Only lines containing "أساسيات" belong in the answer, each copied from the entries below.
BEGIN
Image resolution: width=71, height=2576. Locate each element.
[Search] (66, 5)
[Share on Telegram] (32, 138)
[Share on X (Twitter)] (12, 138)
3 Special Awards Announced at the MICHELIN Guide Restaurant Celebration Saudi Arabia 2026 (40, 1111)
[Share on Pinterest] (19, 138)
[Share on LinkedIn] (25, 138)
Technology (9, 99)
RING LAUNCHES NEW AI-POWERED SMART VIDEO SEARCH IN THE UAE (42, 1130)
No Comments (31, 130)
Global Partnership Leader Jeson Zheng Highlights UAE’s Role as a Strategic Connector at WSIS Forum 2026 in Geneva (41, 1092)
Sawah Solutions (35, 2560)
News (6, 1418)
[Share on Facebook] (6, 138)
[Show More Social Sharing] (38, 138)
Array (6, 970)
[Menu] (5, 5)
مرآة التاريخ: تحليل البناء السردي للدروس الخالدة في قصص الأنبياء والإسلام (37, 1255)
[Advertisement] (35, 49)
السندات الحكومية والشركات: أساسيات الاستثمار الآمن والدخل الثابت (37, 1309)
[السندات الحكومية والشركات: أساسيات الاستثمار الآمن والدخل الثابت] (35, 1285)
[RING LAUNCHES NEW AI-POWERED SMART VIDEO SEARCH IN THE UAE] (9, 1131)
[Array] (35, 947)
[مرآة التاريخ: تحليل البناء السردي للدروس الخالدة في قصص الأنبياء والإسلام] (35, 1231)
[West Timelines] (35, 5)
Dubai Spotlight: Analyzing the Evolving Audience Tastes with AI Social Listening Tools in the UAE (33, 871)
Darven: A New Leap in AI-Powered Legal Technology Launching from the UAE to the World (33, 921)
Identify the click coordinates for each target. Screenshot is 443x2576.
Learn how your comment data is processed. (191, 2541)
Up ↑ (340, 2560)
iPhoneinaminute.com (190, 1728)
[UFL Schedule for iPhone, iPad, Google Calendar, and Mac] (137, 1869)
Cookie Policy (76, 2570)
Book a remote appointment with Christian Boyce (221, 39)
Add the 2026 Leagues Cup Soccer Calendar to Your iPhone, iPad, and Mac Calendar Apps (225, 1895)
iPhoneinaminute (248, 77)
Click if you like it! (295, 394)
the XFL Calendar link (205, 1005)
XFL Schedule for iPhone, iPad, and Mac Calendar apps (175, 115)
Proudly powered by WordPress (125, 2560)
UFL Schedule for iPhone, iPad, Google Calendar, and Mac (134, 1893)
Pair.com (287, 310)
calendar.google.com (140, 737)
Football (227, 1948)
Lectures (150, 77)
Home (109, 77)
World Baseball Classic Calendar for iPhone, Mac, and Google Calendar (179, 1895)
END
- [Answer to this problem]
السندات الحكومية والشركات: أساسيات الاستثمار الآمن والدخل الثابت (37, 1309)
[السندات الحكومية والشركات: أساسيات الاستثمار الآمن والدخل الثابت] (35, 1285)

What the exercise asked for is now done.